For instance, it's plausible that the decision to invade Iraq in 2003 was made
well in advance by a small group. Is that what is meant by "run the US"? The
outcome and consequences of the Iraq war don't seem to have gone to anyone's
plan. What part of the US is being "run" and what part isn't?

------
RVK
I've long believed that a civilization's natural, or sensible power structure
reflects two things: the communications technology available, and the size of
the economic/political structure. Greek city states could have a (slave-
owning) democracy, because they were small enough that politically relevant
information could travel to most of the citizens fast enough for them to act
on a relevant opinion. But as states became empires, the communications became
stretched across wide distances, and a more autocratic system had to come into
play - ordinary citizens could not get relevant information fast enough to
make political choices.

But as we got modern postal services, the telegraph and so on, economic events
on one side of a continent became pertinent to people on the other, and they
would hear of them in short order. The technology made people feel invested in
a nation's politics, so they could, and felt they had a right to, participate.

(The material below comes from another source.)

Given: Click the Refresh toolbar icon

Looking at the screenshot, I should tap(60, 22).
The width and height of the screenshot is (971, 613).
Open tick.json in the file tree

So I would have said that in today's information society, in the age of TV and
Wikileaks, a 5-man dictatorship can't effectively function. Too many people
feel too invested in national and world events to permit it without a Soviet-
style iron control of channels of information. But the effect of corporate
money on what kind of information gets mainstream attention is a whole other
question.

------
zck
There's no evidence for it. It's wrong to believe a claim without supporting
evidence.

------
timrobinson
Occam's razor?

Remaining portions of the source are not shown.